__Task goal__
Somewhere in the records below is a line containing "343x209 pixels. Task: Click". Copy that line and everything after it through the end, unchanged.

__Records for this exercise__
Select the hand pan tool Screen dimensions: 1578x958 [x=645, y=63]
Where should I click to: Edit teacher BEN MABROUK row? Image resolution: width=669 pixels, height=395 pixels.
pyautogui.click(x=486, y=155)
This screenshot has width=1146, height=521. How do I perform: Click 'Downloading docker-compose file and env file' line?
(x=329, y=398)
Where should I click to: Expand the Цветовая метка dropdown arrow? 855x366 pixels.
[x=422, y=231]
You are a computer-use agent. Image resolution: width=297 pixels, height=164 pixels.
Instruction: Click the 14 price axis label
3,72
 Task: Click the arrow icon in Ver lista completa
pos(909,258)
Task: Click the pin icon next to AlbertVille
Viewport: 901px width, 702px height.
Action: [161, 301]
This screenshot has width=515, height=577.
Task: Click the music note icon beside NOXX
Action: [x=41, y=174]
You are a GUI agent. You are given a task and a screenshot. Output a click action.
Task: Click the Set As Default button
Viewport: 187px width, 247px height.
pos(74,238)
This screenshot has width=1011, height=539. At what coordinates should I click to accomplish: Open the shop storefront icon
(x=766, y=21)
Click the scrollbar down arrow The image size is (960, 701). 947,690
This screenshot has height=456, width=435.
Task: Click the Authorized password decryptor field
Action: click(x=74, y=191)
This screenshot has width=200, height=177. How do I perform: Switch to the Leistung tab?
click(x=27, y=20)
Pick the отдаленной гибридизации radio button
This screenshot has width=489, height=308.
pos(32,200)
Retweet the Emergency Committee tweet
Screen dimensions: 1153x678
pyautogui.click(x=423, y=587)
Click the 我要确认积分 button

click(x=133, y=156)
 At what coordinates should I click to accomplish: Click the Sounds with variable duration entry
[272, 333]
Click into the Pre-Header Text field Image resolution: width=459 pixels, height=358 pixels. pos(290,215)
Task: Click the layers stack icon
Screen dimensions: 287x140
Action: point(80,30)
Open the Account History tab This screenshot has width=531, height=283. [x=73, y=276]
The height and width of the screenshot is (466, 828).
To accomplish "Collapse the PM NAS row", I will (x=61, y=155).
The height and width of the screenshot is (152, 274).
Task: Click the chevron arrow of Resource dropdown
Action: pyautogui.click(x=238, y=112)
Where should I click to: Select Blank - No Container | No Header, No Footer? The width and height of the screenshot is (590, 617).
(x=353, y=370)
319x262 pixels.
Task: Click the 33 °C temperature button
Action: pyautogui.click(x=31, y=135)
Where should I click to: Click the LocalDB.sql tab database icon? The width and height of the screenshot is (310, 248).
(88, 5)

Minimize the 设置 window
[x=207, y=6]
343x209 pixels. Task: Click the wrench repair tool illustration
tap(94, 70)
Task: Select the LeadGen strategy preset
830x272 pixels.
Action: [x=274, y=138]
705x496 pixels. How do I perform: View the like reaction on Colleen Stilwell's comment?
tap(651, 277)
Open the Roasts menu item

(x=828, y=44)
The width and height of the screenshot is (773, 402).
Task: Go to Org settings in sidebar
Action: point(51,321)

__Response for this exercise__
343x209 pixels. Task: Click the wrench repair tool illustration
tap(94, 70)
Task: Select the LeadGen strategy preset
830x272 pixels.
Action: [x=274, y=138]
705x496 pixels. How do I perform: View the like reaction on Colleen Stilwell's comment?
tap(651, 277)
Open the Roasts menu item

(x=828, y=44)
The width and height of the screenshot is (773, 402).
Task: Go to Org settings in sidebar
Action: point(51,321)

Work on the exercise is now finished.